Analyses of QoL were performed in patients who were without disease relapse or metastasis in the safety population. The Supporting Information : Supporting Methods (p. 10) detail the analytical methods used for patient-reported outcomes. Post-hoc analyses of locoregional relapse-free survival were conducted between patients with or without baseline plasma Epstein–Barr virus DNA testing and between those with or without baseline ¹⁸F-fluorodeoxyglucose PET/CT examination. In addition, a post-hoc analysis also was done to test the primary hypothesis in patients who had different baseline Epstein–Barr virus DNA levels (with a cutoff of 2000 copies/mL chosen based on our previous study ).
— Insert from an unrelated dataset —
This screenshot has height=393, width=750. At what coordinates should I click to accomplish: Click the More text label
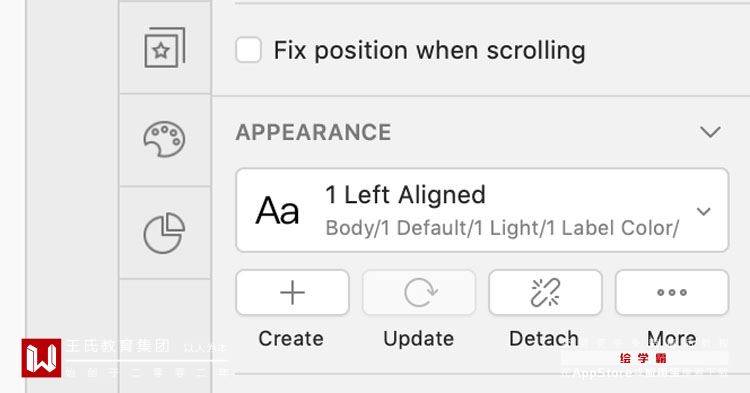tap(671, 339)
SPSS (version 27.0; IBM Corporation) or R (version 4.3.0; R Foundation for Statistical Computing) software were used for all analyses. A one-sided statistical test was used for a noninferiority test of locoregional relapse-free survival, with p values < .05 indicating statistical significance. All other statistical tests were two-sided, with the same significant p value. The key raw data underlying this study were uploaded to the Research Data Deposit public platform (RDDA2025934346). This study is registered with ClinicalTrials.gov, NCT04384627.

RESULTS

Participants and treatment

Between August 7, 2020, and May 27, 2022, we enrolled and randomly assigned 445 patients to the post-IC group (n = 225) or the pre-IC group (n = 220; Figure ). Baseline characteristics were well balanced between the groups (Table 1). Most patients (n = 354; 80%) were treated with a volumetric-modulated arc therapy technique. All patients underwent daily guided imaging with either cone-beam computed tomography (n = 319; 72%) or kilovoltage orthogonal imaging (n = 126; 28%). The proportions of those who underwent volumetric-modulated arc therapy and an image-guided modality did not differ between the study groups (see Table ).